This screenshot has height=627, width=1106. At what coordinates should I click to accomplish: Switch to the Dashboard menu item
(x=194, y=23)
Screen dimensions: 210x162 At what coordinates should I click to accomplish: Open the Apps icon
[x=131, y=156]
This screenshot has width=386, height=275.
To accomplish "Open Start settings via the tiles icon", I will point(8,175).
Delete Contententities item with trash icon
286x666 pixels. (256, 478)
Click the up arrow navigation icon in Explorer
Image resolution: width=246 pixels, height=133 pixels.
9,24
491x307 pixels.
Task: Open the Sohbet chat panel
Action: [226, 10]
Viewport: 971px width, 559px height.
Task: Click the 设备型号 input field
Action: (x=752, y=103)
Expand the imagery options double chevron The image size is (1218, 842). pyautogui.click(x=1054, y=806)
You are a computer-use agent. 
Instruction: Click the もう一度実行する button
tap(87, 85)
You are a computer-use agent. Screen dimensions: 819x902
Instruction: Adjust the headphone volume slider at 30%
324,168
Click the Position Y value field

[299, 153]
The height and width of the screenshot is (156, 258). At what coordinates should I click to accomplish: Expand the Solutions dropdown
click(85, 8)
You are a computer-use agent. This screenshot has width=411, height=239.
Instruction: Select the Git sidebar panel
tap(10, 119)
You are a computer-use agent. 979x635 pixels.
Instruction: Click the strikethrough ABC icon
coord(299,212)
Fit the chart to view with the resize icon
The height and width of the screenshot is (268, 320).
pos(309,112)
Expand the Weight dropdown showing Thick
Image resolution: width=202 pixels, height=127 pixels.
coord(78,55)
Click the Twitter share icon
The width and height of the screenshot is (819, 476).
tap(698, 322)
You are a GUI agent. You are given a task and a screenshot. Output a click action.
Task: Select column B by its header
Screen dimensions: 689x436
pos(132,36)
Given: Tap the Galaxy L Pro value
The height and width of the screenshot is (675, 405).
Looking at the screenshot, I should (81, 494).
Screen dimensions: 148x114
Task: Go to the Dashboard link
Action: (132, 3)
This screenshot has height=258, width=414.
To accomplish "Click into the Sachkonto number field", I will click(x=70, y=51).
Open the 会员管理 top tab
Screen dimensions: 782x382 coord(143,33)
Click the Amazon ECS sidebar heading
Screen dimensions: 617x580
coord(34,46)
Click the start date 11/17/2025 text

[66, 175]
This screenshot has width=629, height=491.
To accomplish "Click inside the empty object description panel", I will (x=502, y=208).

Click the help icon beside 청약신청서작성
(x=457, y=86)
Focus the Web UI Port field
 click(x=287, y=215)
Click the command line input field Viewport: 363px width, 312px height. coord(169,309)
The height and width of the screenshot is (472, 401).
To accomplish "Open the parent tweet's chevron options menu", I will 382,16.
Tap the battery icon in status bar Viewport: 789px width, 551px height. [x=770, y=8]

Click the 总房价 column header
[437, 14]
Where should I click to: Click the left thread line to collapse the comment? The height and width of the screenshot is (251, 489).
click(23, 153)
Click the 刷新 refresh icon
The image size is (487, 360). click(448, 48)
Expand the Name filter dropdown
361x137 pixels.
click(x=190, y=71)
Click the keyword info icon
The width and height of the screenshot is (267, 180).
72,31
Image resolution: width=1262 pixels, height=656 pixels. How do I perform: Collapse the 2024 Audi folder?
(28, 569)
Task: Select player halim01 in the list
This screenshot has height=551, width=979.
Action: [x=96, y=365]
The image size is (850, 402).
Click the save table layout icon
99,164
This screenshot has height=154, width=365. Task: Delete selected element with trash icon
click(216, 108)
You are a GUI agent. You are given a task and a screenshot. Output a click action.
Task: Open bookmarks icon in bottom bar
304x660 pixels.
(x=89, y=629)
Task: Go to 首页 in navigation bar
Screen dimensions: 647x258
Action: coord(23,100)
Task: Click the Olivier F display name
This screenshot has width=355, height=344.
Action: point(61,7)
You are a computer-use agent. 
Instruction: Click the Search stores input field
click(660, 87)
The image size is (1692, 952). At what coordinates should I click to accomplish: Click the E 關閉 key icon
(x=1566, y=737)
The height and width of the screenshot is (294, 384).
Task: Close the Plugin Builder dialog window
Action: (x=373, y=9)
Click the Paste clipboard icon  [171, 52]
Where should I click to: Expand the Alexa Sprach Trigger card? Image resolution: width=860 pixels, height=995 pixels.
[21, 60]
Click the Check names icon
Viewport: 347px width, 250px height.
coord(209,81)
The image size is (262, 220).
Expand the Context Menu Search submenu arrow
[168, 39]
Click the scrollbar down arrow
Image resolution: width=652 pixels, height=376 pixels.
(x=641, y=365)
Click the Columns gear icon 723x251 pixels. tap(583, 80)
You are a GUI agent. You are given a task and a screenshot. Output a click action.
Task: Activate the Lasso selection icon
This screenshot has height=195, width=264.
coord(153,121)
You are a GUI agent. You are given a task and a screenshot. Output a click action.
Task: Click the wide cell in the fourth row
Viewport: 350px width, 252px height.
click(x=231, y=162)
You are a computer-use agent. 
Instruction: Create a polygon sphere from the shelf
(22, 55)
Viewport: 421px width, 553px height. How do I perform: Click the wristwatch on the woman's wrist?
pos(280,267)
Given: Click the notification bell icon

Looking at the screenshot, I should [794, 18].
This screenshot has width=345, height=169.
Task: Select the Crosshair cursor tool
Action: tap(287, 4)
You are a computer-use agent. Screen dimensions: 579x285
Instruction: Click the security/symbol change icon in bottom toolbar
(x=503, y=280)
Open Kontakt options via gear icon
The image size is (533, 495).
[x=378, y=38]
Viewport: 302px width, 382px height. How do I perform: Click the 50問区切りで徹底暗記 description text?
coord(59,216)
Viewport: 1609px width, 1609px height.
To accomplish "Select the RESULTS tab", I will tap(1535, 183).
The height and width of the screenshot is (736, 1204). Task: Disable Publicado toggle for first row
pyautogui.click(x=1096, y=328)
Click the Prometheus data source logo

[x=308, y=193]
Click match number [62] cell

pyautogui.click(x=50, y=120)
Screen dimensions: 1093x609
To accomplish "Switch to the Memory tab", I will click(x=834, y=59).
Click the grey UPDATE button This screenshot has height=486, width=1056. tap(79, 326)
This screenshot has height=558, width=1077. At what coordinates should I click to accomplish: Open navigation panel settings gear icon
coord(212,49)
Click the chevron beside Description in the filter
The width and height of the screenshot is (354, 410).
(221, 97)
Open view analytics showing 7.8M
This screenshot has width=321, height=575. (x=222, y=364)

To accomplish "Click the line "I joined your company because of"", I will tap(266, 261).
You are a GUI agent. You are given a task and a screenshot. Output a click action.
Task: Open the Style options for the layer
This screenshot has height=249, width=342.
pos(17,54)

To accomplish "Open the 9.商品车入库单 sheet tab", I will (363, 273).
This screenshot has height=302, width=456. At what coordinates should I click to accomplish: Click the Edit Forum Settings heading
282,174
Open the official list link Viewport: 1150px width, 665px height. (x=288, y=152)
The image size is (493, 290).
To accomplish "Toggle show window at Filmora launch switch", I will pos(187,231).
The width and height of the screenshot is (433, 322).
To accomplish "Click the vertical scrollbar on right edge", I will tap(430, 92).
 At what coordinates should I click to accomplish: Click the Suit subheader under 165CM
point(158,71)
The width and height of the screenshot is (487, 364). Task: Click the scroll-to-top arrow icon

::::::

In how many lines of the preceding material does the word "options" occur? Answer with the number only.

4